A Stanford-led team built 85 language models from scratch — with compute budgets spanning from 10¹⁸ to 10²⁰ FLOPs — and found that scaling reliably improves most social simulation tasks, but fails to fix how models reproduce human cognitive biases like risk aversion [S1]. That gap matters because the entire premise of AI-driven social simulation rests on a bet: that bigger models will eventually simulate people faithfully enough to replace surveys, focus groups, and behavioural studies. Whether that bet pays off depends on a question this preprint now forces into the open — and the answer isn't what the scaling faithful would hope.
The experiment nobody had run
Social simulation with LLMs — using AI agents to stand in for human populations in opinion polls, behavioural experiments, and forecasting — is, in the authors' words, "promising but not yet faithful enough" for wide adoption [S1]. The technique has drawn attention from researchers who see it as a cheaper, faster alternative to running real surveys or controlled behavioural studies. But nobody had systematically tested whether the field's central assumption — that bigger models will close the fidelity gap — actually holds.
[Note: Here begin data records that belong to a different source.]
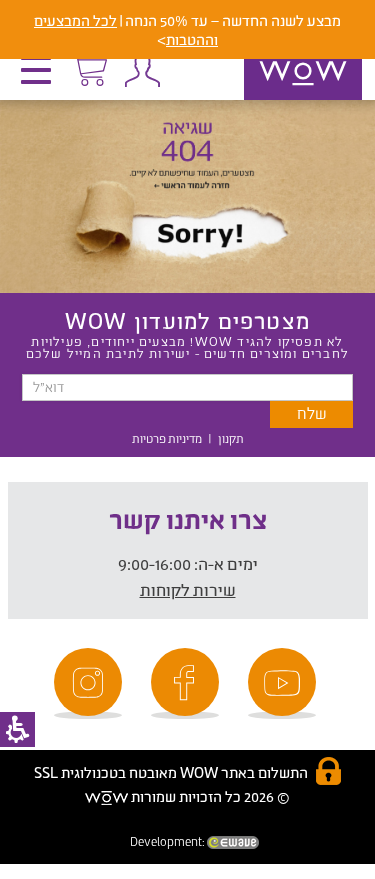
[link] (285, 683)
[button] (41, 77)
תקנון (231, 438)
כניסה (142, 70)
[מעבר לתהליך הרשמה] (89, 67)
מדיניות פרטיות (167, 438)
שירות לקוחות (188, 589)
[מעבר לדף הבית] (282, 99)
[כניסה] (142, 70)
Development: (168, 841)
The team, spanning Stanford University and Open Athena [P2], did something methodically unusual. They pre-trained 85 transformer models from scratch using the Qwen3 architecture — the model series from Alibaba Cloud's Qwen team [P5] — on the DCLM web text corpus, with compute budgets spanning two orders of magnitude [S1]. They then evaluated 35 larger open-weight models up to 70 billion parameters [S1]. The goal was to trace, model by model, how social simulation accuracy changes as you add compute — and whether the relationship is clean enough to predict.
It is, mostly. The authors report "strong compute scaling" across all three sub-domains they tested: opinion modelling, behavioural simulation, and longitudinal forecasting [S1]. They claim their approach can predict downstream accuracy from training loss [S1] — meaning you could estimate how well a model will simulate a population without running the full simulation first.
Where scale stops working
The exceptions are where this gets interesting.
Most behavioural and opinion tasks improve rapidly with scale — but, the authors stress, "particularly when they involve populations that are well-represented in English web corpora" [S1]. That qualifier is doing heavy lifting. If your simulated population is English-speaking, Western, and heavily discussed online, bigger models get better at representing them. If not, the gains slow.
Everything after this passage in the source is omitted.